En la cumbre

Puede que hiciera 20 años desde la última y única vez que había alcanzado la cima de El Teide. Fue en mi tercer intento (hasta entonces me había vencido el mal de altura) y aquel día, contenta por la gesta que tanto había sufrido, me dije que esa también sería mi última vez allí.

Unos años después, me quedé a una etapa de la cima del Kilimanjaro. Los 4700 fueron mi tope, otra vez vencida por el aterrador mal de altura, y otra vez sintiendo que no tenía ninguna necesidad de subir montañas. Han pasado unos trece años desde entonces y mi mala memoria y el empeño de una amiga se aliaron para que hace dos días me encontrara al pie de Montaña Blanca con los 3718 de El Teide de nuevo como objetivo.

No sé si es posible que ahora, con 20 años más a mis espaldas, esté en mejor forma física que entonces o si tal vez sea que, con el paso del tiempo, mi cabeza me va poniendo menos trampas. El caso es que en las tres horas de ascenso hasta el Refugio de Altavista no hubo sufrimiento alguno. Lo sufrido fue la noche y los intentos vanos por conciliar el sueño. Las sábanas de papel ni se enganchan al colchón forrado de skay, ni el plástico es el mejor aliado del calor que prometía derretir las literas. Siete personas tratando de dormir  a 3250 metros de altura. Algo más de 3000 vueltas las que yo di en las largas horas de insomnio hasta que a las 5 de la madrugada (¡por fin!) tocaba levantarse, desayunar y salir a la conquista de la cima.

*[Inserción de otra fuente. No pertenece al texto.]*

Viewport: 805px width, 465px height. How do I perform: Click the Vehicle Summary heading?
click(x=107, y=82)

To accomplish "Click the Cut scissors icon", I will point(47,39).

Caravana de linternas montaña arriba. Los que subieron de paseo, subestimando la dificultad del empeño, se fueron dando la vuelta poco a poco. Quizá todos debimos hacer lo mismo cuando, a no más de 200 metros del objetivo, el viento nos obligaba a la escalada a cuatro patas. Sufrí. El dolor de cabeza y los mareos aparecieron por momentos; y a mi lado siempre un extremo sentido del peligro gritándome “¡esto es una imprudencia!”

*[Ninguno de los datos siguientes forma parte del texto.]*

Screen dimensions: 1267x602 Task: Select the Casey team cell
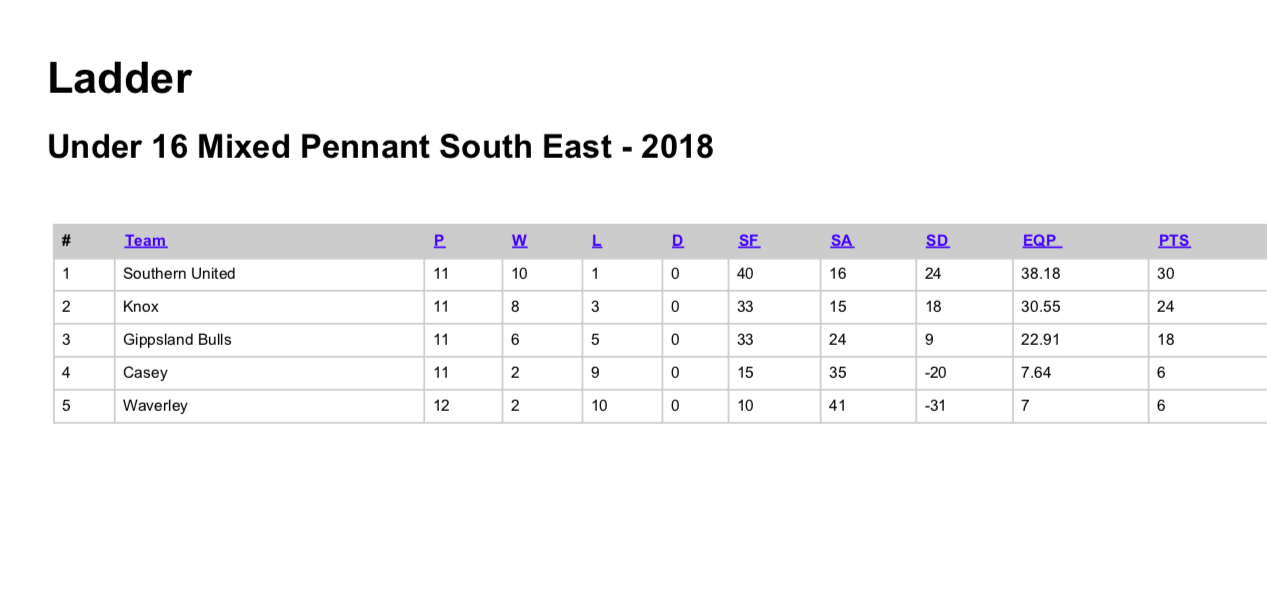269,373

Había ya gente en la cima, Eli iba por delante y no parecía tener intención de darse la vuelta. Era su cumpleaños y yo llevaba una pseudo-tarta y una vela en mi mochila; quería darle la sorpresa sí o sí, así que, sí o sí, continué a cuatro patas tratando de ignorar esa voz que repetía cuan imprudente era enfrentarse a semejante intensidad de viento.

Llegué. A la espera unas 15 personas, todos refugiados en la roca, combatiendo el frío, el viento, y la preocupación por cómo habríamos de bajar de allí; todos mirando al este, impacientes por ver al sol aparecer sobre el horizonte. Saqué la magdalena que pretendía ser una tarta y simulamos soplar una vela que ni siquiera intentamos encender.

Tan pronto como tuvimos la circunferencia completa del sol a la vista, todos los recién graduados montañeros (cada cumbre es una graduación) comprendimos que no debíamos esperar un segundo más para iniciar el descenso. Hasta llegar a la estación del teleférico, las cuatro patas volvieron a tomar buena parte del protagonismo. Misión cumplida.

El descenso nos ocupó otras dos horas, tiempo en el que esperé que asomaran mis dolores habituales: rodillas, abductores, segundo dedo del pie ejerciendo de freno… ¡nada! Ninguno hizo aparición destacada. Y hoy, feliz, disfruto de las agujetas pensando que quizá esta no haya sido mi última vez en el pico más alto de España.